We dedicate this feature to Cokie Roberts, the mutha of the modern day press core and we mean "mutha."

Would you vote someone into Congress if they'd recently been arrested for driving drunk and hadn't bothered to tell voters?

We don't think most people would. We think the fact that someone lied about an arrest would be seen as a "minus." We believe that it goes to character.

It would also be interesting to see how the press might cover such a revelation or cover it up.

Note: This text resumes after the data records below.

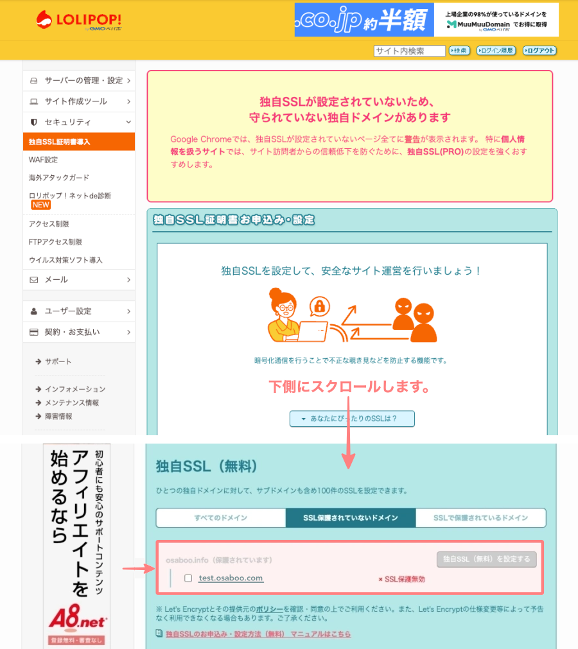Click the site creation tool laptop icon
Screen dimensions: 578x649
[x=34, y=101]
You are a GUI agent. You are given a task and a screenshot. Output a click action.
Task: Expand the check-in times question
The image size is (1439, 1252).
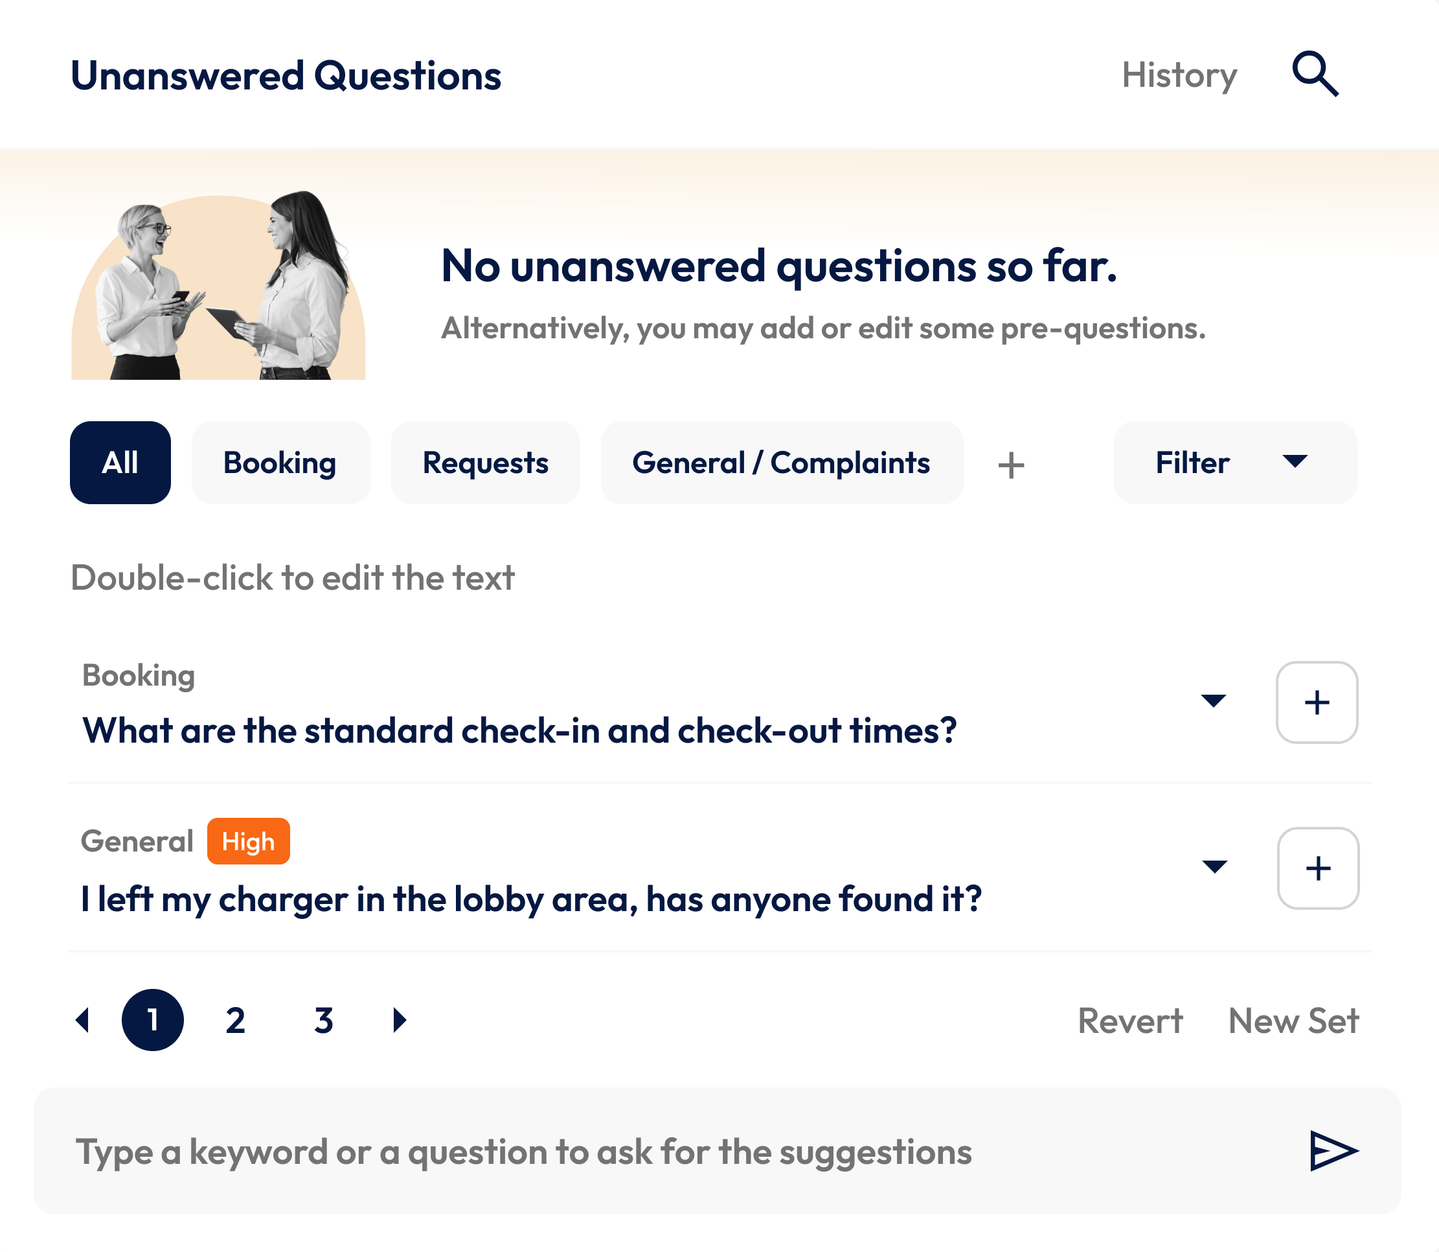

In the October 16, 2006 issue of The Nation, Eric Alterman reads a bad book and weighs in. He focuses on the 2000 election and reminds readers of the pass the Bully Boy got for his own AWOL from the National Guard during Vietnam, of the supposed non-ideological mainstream press booing Al Gore in New Hampshire, the way that same press distorted Al Gore's statements and, well, you know the drill. He has nothing to say on the DUI.

But no one really wanted to tackle it in real time. Cokie Roberts played the "as a mother" card (again) in an apparent attempt to scare Baby Boom voters about their own children finding out what was in their "youthful" closets. Even some of your usually bold voices (for instance, one who can't shut up about the 2000 election, seven years later) gave it a pass -- non-defining moment was the verdict.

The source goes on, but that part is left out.